[ckan-dev] Performance CKAN / Configuration Parameters

Mon Aug 11 10:08:19 UTC 2014

Hello,

You may already be aware of these things, but just to throw in some ideas:

- A single process will only run on a single CPU so by setting 
'processes=2' it means your CKAN application will only run on 2 CPUs.
   This might be what you want (to reserve the other CPUs for 
Postgres/Jetty etc.), but good to keep in mind;

- I don't think ServerLimits affects wsgi daemon mode - though I may be 
wrong about this;

- With processes=2 and threads=30, you will serve at most 2*30 
concurrent requests;

- It's important to remember that all requests, including those for 
static files, go through mod_wsgi.
   If browsers are firing, say, 8 concurrent requests then that leaves 
you with 2*30/8 concurrent clients
   (this is very approximate, it will depend on the time taken for each 
request, client caching, etc. however
   it's a good way to get an idea of what is happening). The best way to 
deal with this is to add a caching
   server in front (say nginx or varnish) to ensure static files are cached;

- You don't mention PostgreSQL settings, and whether you use the 
datastore (and if so with how many rows).
    On our setup (with the datastore and tables with over 3,000,000 
rows), PostgreSQL is the slow point.

    The default PostgreSQL settings are very conservative. The first 
thing to do there is to increase shared_buffers -
    the recommended value is about 25% of available memory. The next one 
to set in effective_cache_size, this
    should be roughly shared_buffers plus the amount of system caches.

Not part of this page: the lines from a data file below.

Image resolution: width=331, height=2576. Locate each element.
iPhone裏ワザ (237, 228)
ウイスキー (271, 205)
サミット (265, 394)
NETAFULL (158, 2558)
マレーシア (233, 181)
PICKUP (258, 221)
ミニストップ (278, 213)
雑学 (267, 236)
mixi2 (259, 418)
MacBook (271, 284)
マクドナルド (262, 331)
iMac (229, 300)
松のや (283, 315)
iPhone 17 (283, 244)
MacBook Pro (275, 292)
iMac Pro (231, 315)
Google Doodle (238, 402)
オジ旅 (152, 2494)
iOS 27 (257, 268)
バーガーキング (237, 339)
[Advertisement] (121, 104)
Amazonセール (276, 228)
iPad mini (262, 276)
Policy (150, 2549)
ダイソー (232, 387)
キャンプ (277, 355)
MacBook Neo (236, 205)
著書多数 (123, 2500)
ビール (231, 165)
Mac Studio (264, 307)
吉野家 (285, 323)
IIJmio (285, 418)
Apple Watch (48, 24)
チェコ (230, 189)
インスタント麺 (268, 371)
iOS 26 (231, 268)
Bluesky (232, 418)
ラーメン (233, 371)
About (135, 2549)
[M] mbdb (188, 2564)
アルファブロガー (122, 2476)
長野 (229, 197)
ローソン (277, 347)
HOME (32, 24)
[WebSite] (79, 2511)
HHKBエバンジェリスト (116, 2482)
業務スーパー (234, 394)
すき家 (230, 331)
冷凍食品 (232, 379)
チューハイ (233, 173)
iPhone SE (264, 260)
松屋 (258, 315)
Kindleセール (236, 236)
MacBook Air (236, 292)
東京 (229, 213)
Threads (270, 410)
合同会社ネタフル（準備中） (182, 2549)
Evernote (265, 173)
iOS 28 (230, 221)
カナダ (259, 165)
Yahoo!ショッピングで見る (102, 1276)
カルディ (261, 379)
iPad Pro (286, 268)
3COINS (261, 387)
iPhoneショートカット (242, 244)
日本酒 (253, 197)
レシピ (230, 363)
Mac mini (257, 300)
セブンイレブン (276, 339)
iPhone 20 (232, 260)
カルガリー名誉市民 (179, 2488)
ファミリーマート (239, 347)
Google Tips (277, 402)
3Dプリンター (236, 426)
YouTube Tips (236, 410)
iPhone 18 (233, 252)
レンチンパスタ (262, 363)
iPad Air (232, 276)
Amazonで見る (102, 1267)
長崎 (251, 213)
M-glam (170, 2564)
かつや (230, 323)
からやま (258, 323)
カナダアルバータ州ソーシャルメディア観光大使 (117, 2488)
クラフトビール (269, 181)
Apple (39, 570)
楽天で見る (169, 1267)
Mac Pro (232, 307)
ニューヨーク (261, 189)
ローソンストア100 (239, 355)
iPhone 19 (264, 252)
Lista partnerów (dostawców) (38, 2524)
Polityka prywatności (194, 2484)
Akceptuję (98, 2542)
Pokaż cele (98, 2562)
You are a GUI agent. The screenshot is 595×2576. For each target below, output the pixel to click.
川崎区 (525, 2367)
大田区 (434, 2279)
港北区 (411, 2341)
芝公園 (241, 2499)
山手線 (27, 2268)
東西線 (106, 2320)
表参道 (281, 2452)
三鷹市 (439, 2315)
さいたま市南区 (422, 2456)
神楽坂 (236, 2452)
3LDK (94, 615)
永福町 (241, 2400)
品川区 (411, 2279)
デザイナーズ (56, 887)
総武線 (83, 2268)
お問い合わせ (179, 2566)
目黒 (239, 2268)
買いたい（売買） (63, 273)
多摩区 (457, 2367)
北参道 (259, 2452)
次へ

    What will make a real difference for a large database is to set 
work_mem. This has to be tuned carefully, as you are
    setting the memory available for each operation in a query - so a 
query with 12 joins will use up to 12*work_mem.
    If you set this to low, then your sorts/joins will happen on disc - 
which can be very slow. If you set this to high, you might
    run out of memory!

    The best way to work this out is to enable slow query logging, and 
look for the slow queries. explain analyze will tell you
    how much memory they need, and whether the operations happen on disc 
or in memory. Increase work_mem to make them
    happen in memory (if possible).

- In postgres, you should also check the number of allowed connections. 
Depending on your settings/plugins, CKAN may make more
   than one connection per request. With 2*30 workers, if each worker 
makes more than one connection then you will run out.

I'm interested in hearing about anything else you find that affects 
performance, so please let us know !

Best Wishes,
Alice Heaton

On 06/08/14 18:54, hotz wrote:
> Hi all,
>
> we do performance tests with following setup:
> - CKAN 2.1.2
> - Search queries via the default ckan-portal and a web-portal
> - Ramp tests of 50,100,200...600...1000,...5000 users per second (!)
>   (we expect such numbers in the early on-line phase of our portal)
> - 24 GB RAM, 8 CPUs
>
> Following parameter configurations in:
> 1) apache2.conf
>  ServerLimits 300
>  MaxClients 300
>  for all occurrences
>
> 2) Jetty Java_Options:
> -Xms512M -Xmx4g
>
> 3) virtual host ckan_default:
> WSGIDaemonProcess ckan_default display-name=ckan_default processes=2 
> threads=30
>
> We get response time of ca. mean 30 seconds each of 600 concurrent 
> users per second.
> And several errors. Which altogether we feel bad with.
>
> The CPUs are 50% active, RAM uses only ca. 5GB (of the 24 GB).
> The ckan-portal and web-portal have same results.
>
>
> Is there somebody who can explain the above parameters and optimal 
> settings of them and their influences?
> E.g. do apache workers correspond to threads? Are there multiple jetty 
> processes or only one if CKAN is running?
> Has anybody experiences in this direction or hints to further 
> information?
>
> Best wishes,
> Lothar
>
>
>